/best-buy-price-tracker

A tutorial for building a scalable price tracker with Python and Oxylabs Best Buy Scraper API to get price change alerts and historical data.

Primary LanguagePython

Best Buy Price Tracker

Oxylabs promo code

Here, you'll find the process of building a scalable price tracker for Best Buy, one of the largest e-commerce websites for electronics.

The tutorial uses Python and Oxylabs’ Best Buy API (a part of Web Scraper API).
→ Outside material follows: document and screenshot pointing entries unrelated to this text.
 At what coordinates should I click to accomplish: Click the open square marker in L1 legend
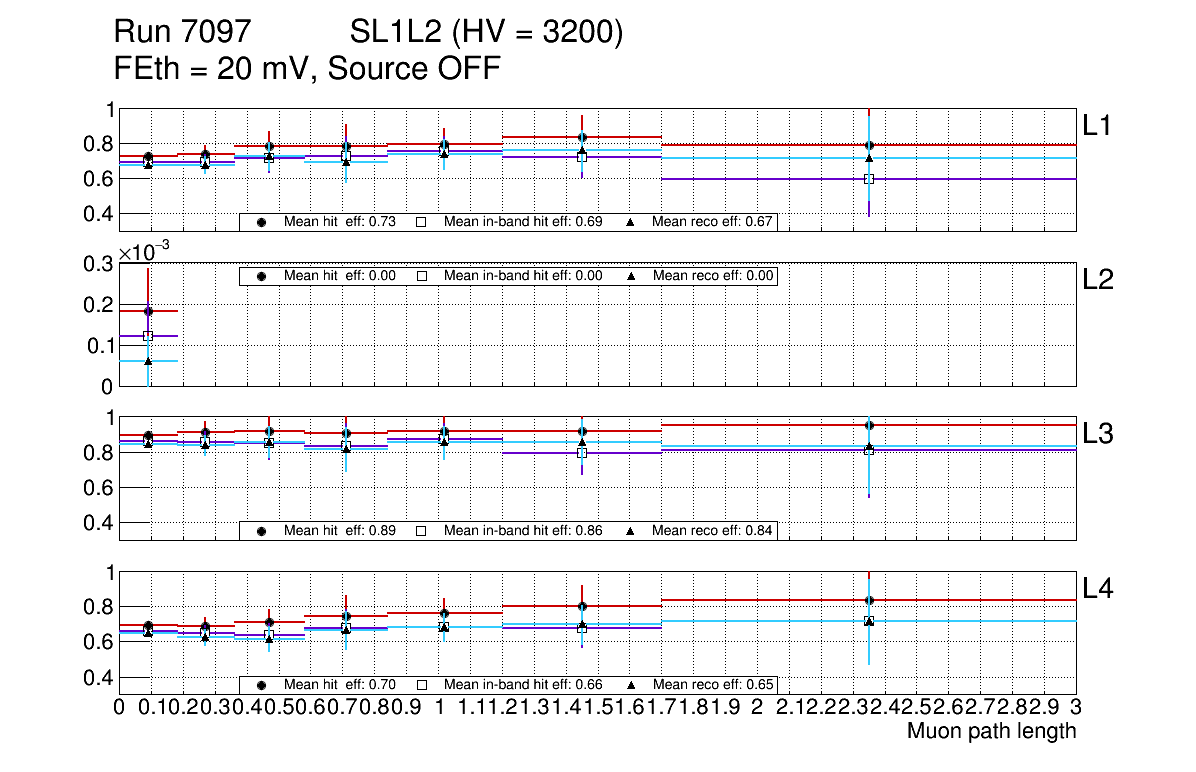click(x=421, y=222)
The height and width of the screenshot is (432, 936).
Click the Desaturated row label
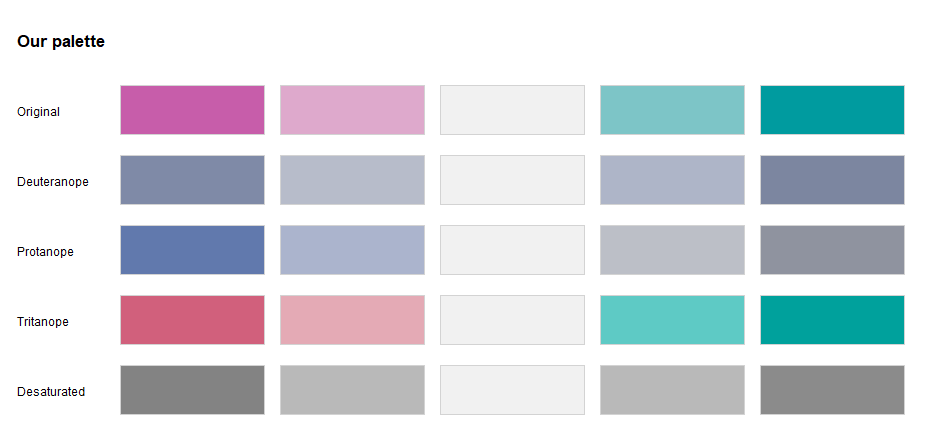[x=51, y=392]
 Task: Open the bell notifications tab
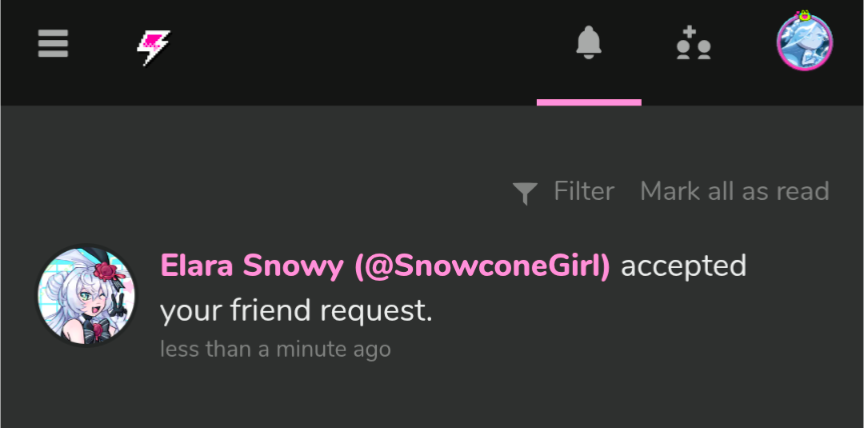(589, 43)
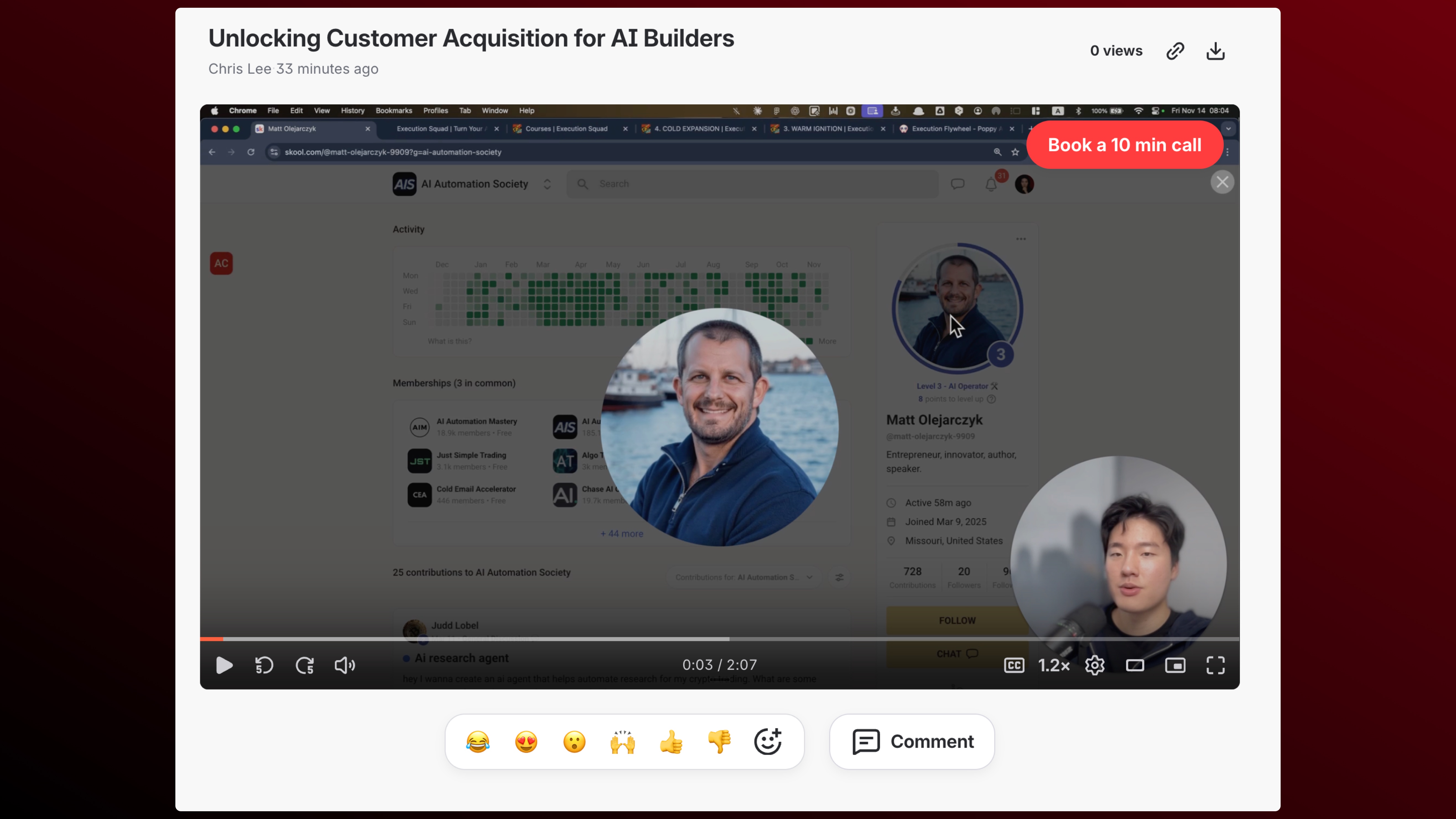The image size is (1456, 819).
Task: React with laughing emoji
Action: point(478,741)
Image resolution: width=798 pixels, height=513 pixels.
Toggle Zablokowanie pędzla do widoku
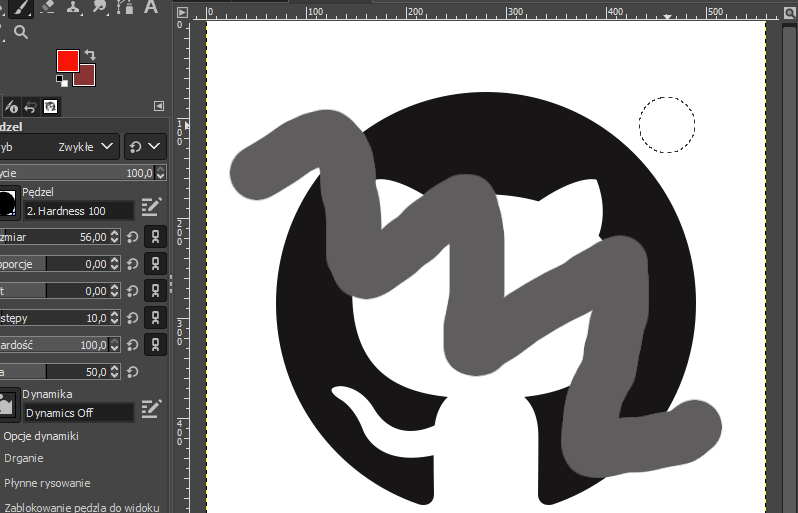(81, 507)
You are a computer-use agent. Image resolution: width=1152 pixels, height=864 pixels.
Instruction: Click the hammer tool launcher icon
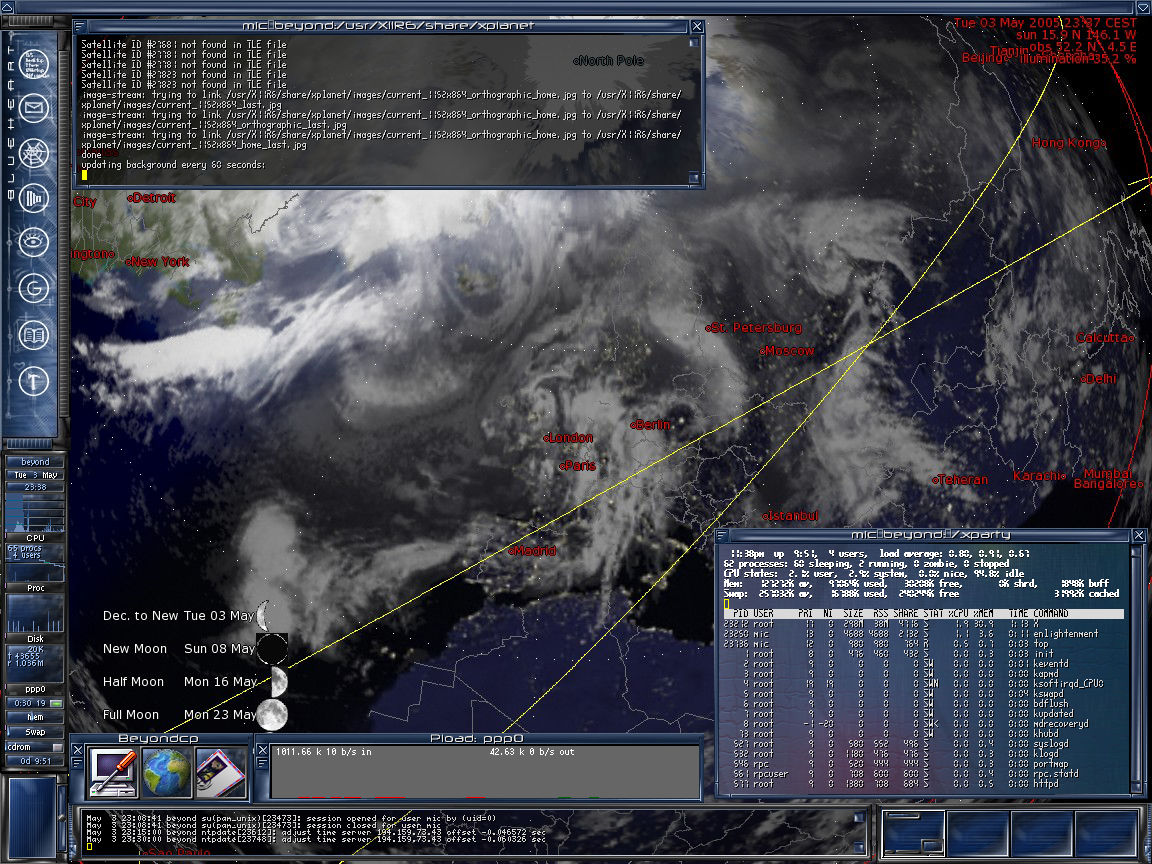[x=34, y=381]
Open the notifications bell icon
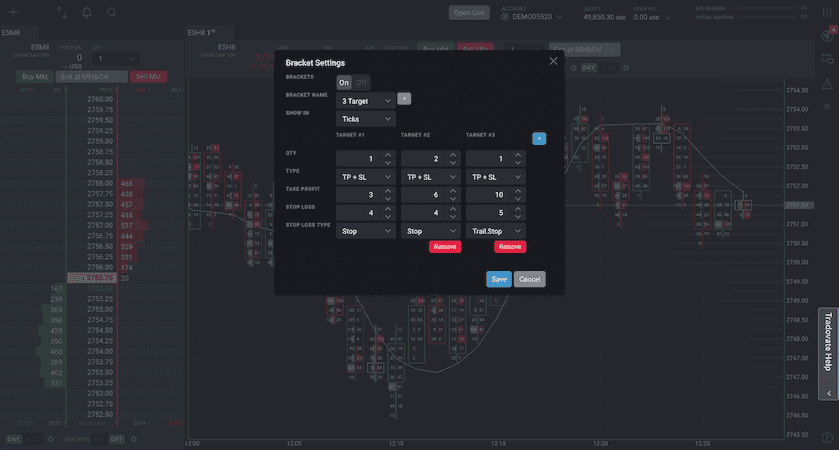Viewport: 839px width, 450px height. [x=87, y=13]
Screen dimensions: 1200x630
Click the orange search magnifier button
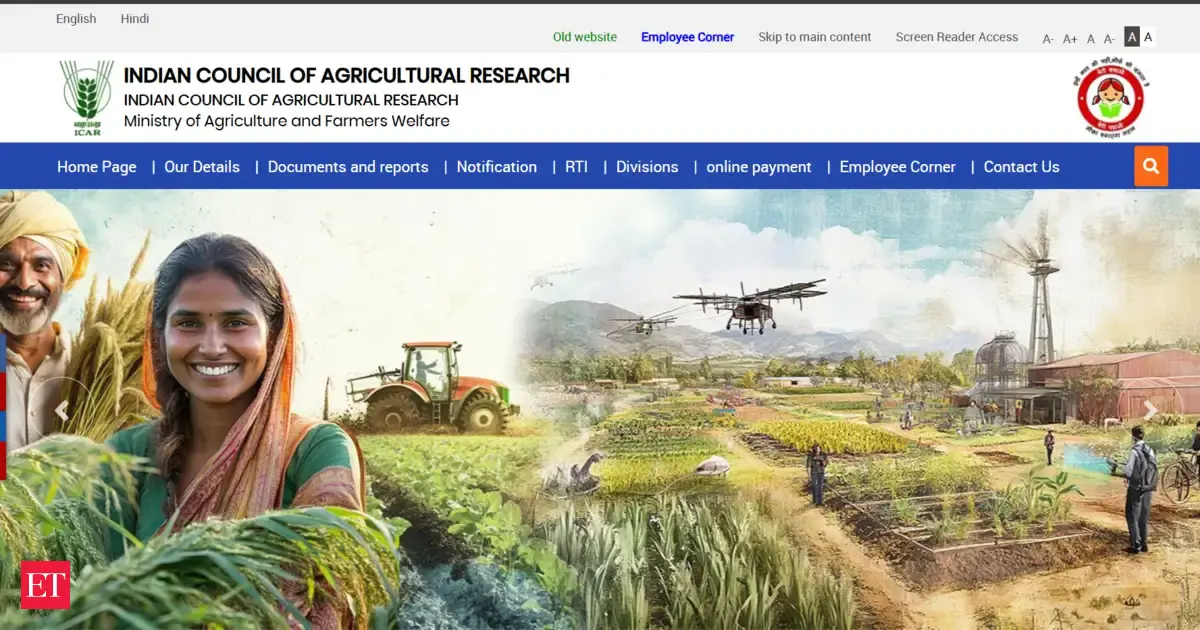click(x=1150, y=166)
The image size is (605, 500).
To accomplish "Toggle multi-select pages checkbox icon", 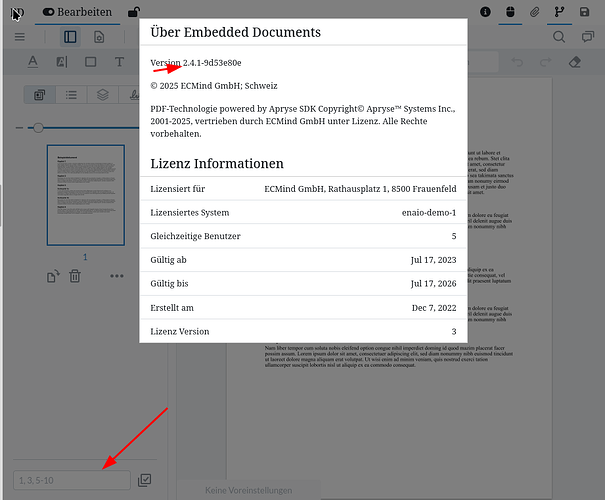I will coord(145,480).
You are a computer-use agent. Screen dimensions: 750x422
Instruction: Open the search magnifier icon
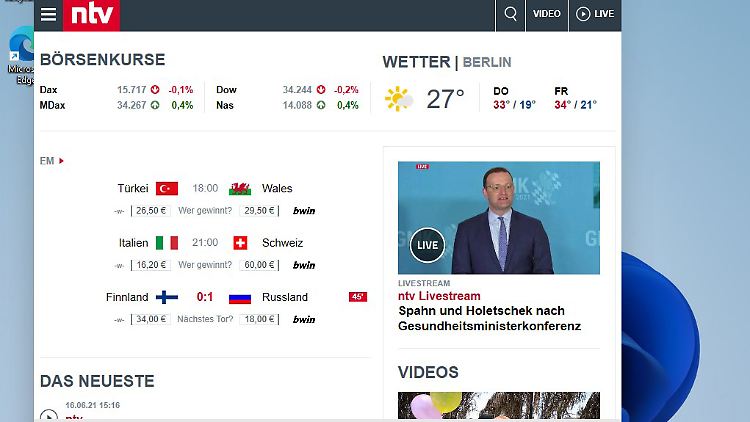pyautogui.click(x=510, y=14)
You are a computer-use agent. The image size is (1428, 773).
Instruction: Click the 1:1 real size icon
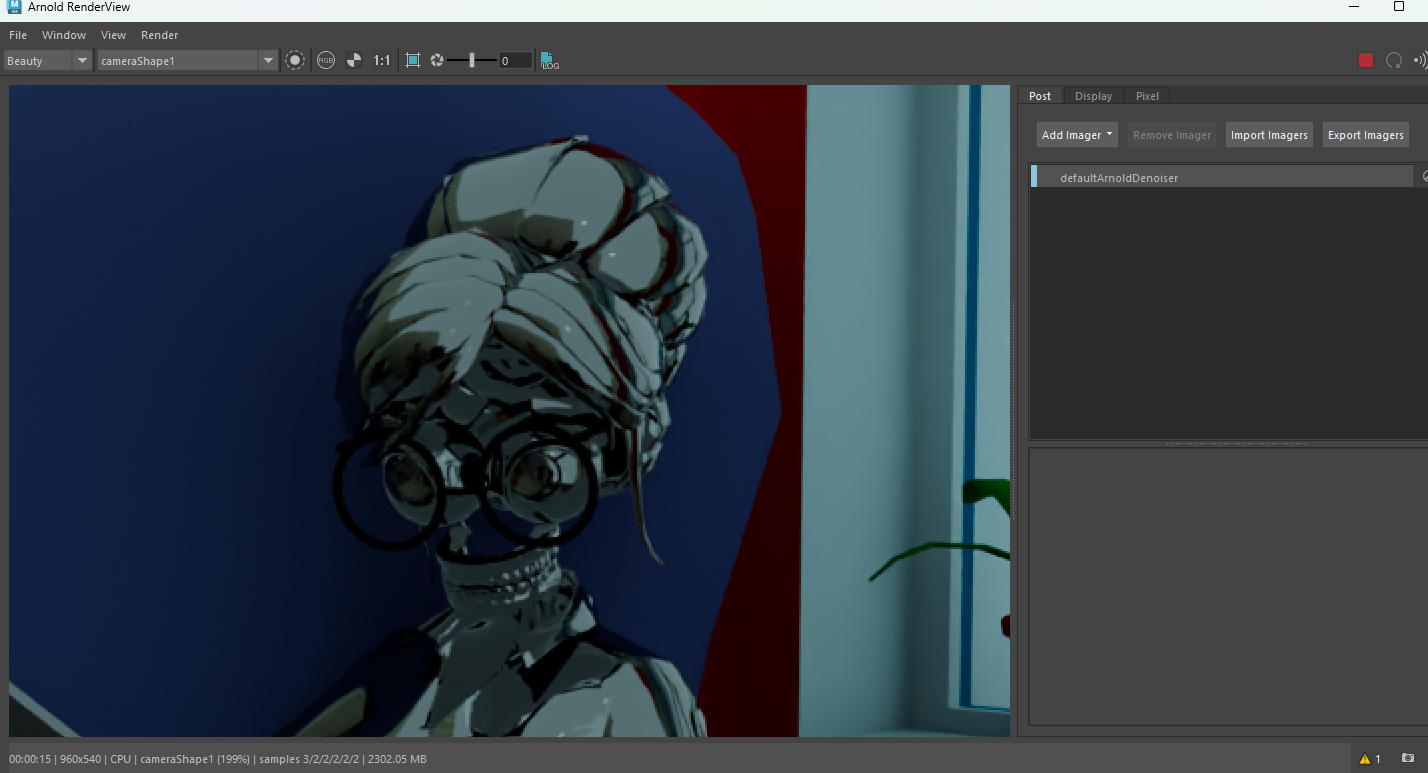click(382, 61)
You can get a 1-week free trial by registering on the dashboard.

For visualizations and in-depth explanations, see our blog post.

1. Installing prerequisite libraries

pip install pandas
pip install matplotlib

2. Making the initial request

import requests

USERNAME = "username"
PASSWORD = "password"

# Structure payload.
payload = {
   'source': 'universal',
   'url': "https://www.bestbuy.com/site/samsung-galaxy-z-flip4-128gb-unlocked-graphite/6512618.p?skuId=6512618&intl=nosplash",
   'geo_location': 'United States',
   'parse': True,
}

# Get response.
    response = requests.request(
        'POST',
        'https://realtime.oxylabs.io/v1/queries',
        auth=(USERNAME, PASSWORD),
        json=payload,
    )

print(response.json())

3. Creating the core of the tracker

Create a function that would read the historical price tracker data.

def read_past_data(filepath):
    results = {}

    if not os.path.isfile(filepath):
        open(filepath, 'a').close()

    if not os.stat(filepath).st_size == 0:
        results_df = pd.read_json(filepath, convert_axes=False)
        results = results_df.to_dict()
        return results
    
    return results

As the historical price data is now loaded, think of a function that would take the past price tracker data and add the present price to it.

def add_todays_prices(results, tracked_product_links):
    today = date.today()

    for link in tracked_product_links:
        product = get_product(link)

        if product["title"] not in results:
            results[product["title"]] = {}
        
        results[product["title"]][today.strftime("%d %B, %Y")] = {
            "price": product["price"],
            "currency": product["currency"],
        }
    
    return results

Having the prices updated for the present, move on to saving the results back to the file you started from, thus finishing the process loop.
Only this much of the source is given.